Medications are often important in treating FAS, but should be used in conjunction with other intervention approaches to address the multiple disabilities that arise from FAS.

Behavioral interventions

Traditional behavioral interventions are predicated on learning theory, which is the basis for many parenting and professional strategies and interventions.[42] Along with ordinary parenting styles, such strategies are frequently used by default for treating those with FAS, as the diagnoses Oppositional Defiance Disorder (ODD), Conduct Disorder, Reactive Attachment Disorder (RAD), etc. often overlap with FAS (along with ADHD), and these are sometimes thought to benefit from behavioral interventions. Frequently, a patient's poor academic achievement results in special education services, which also utilizes principles of learning theory, behavior modification, and outcome-based education.
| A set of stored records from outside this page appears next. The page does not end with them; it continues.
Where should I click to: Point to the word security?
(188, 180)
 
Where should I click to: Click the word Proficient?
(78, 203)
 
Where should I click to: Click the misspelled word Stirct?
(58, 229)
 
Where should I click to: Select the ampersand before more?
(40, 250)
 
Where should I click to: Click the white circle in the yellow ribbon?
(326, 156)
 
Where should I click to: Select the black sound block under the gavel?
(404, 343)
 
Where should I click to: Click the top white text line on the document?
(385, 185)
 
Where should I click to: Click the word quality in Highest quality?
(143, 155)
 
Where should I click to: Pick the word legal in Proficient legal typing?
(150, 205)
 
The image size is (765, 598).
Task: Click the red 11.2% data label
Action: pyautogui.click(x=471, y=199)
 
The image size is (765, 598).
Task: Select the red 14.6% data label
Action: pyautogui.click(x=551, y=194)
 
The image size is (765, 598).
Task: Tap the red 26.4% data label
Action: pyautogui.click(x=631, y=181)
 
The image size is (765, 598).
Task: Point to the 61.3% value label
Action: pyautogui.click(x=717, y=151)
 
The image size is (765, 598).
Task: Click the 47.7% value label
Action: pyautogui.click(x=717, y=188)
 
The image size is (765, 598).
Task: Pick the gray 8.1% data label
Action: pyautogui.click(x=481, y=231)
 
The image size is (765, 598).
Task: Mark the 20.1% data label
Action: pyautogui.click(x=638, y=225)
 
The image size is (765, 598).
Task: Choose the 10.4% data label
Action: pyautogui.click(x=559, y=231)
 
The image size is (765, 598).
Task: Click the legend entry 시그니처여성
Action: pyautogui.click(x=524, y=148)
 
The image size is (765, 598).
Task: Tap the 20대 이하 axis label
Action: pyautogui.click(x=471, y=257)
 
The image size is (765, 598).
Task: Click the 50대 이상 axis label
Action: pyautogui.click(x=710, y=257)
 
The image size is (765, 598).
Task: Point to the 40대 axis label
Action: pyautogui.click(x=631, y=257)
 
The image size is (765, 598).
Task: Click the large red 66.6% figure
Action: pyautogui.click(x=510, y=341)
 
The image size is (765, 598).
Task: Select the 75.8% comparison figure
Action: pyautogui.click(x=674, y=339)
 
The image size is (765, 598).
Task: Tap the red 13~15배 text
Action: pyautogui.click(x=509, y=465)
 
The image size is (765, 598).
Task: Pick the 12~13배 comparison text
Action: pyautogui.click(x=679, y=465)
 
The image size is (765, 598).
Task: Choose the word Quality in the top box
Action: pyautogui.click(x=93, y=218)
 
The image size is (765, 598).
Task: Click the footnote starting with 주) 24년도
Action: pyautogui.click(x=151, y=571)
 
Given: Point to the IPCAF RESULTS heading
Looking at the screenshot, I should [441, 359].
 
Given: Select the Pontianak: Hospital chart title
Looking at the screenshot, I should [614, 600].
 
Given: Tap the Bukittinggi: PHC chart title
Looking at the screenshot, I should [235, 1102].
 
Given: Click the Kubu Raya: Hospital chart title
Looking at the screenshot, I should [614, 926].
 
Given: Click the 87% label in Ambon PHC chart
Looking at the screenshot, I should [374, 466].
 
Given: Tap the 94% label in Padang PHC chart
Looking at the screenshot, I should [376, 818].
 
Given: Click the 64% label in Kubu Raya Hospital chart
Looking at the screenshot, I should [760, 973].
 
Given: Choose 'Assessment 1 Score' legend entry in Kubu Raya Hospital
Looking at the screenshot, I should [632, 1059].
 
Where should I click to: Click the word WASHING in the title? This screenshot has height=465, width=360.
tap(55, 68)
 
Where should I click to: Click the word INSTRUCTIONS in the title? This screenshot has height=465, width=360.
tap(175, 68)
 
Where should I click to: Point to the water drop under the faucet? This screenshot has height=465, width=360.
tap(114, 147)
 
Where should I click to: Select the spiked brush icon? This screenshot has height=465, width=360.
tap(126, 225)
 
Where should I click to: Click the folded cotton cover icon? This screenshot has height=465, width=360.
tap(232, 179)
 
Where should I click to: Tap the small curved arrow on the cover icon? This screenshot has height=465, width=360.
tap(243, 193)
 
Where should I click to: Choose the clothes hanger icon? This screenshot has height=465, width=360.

Because the "learning system" of a patient with FAS is damaged, however, behavioral interventions are not always successful, or not successful in the long run, especially because overlapping disorders frequently stem from or are exacerbated by FAS.[42] Kohn (1999) suggests that a rewards-punishment system in general may work somewhat in the short-term but is unsuccessful in the long-term because that approach fails to consider content (i.e., things "worth" learning), community (i.e., safe, cooperative learning environments), and choice (i.e., making choices versus following directions).[43] While these elements are important to consider when working with FAS and have some usefulness in treatment, they are not alone sufficient to promote better outcomes.[42] Kohn's minority challenge to behavioral interventions does illustrate the importance of factors beyond learning theory when trying to promote improved outcomes for FAS, and supports a more multi-model approach that can be found in varying degrees within the advocacy model and neurobehavioral approach.